▸ **The input**
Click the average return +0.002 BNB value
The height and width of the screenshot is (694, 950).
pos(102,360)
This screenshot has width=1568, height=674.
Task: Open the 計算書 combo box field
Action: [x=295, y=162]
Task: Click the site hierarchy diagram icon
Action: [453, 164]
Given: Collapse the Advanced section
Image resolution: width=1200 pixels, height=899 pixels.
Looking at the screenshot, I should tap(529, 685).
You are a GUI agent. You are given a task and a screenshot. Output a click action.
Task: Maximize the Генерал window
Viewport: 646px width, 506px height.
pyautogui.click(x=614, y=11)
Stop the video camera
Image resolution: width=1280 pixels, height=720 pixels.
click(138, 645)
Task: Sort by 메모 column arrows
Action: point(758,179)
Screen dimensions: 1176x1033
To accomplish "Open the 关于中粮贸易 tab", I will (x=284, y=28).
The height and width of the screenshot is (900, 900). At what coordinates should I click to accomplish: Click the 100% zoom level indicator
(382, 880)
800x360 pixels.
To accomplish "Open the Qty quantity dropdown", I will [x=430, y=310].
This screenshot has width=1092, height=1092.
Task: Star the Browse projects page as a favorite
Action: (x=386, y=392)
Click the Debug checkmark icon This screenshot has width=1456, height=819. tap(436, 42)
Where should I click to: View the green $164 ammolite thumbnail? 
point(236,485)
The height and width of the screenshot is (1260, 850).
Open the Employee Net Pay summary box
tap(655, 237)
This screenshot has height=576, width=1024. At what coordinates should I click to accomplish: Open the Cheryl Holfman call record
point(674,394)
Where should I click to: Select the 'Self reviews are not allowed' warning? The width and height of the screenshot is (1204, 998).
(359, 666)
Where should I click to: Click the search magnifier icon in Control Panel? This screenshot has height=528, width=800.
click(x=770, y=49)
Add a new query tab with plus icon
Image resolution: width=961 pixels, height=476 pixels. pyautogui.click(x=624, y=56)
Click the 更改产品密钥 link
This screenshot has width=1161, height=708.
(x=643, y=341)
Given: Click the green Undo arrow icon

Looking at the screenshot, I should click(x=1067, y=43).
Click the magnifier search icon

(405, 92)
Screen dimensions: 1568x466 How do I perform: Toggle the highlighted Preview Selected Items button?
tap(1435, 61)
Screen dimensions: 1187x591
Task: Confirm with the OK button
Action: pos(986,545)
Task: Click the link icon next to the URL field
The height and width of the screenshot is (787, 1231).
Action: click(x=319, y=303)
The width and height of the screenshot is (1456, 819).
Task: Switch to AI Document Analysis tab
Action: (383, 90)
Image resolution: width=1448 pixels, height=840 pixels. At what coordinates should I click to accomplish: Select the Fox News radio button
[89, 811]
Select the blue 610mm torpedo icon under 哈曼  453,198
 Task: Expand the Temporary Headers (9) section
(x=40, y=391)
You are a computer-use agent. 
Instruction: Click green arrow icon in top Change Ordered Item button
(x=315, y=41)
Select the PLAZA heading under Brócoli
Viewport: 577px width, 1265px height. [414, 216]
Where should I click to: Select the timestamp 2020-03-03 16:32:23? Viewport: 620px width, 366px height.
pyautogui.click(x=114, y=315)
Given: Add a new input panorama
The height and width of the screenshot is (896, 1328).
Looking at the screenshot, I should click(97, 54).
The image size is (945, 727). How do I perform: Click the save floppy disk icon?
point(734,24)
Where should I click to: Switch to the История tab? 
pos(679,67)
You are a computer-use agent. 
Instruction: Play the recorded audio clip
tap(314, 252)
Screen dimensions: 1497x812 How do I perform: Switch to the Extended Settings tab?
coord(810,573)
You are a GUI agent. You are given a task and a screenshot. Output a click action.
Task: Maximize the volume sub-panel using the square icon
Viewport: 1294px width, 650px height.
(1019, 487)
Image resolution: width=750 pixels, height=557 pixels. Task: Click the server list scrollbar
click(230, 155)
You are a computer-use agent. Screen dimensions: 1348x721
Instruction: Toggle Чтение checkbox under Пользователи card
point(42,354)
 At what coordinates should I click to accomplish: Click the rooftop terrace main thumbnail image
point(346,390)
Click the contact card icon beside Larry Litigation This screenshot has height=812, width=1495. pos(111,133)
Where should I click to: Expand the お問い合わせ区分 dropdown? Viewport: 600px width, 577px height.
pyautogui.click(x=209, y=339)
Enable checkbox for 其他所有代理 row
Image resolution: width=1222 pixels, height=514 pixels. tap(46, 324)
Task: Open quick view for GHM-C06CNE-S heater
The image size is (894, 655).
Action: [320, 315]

▸ **Exercise description**
Copy the lines from the first one through the line with "Action: [453, 164]", swapping "BNB" for "ETH" and leaving everything else unchanged.

▸ **The response**
Click the average return +0.002 ETH value
The height and width of the screenshot is (694, 950).
pos(102,360)
This screenshot has width=1568, height=674.
Task: Open the 計算書 combo box field
Action: [x=295, y=162]
Task: Click the site hierarchy diagram icon
Action: [453, 164]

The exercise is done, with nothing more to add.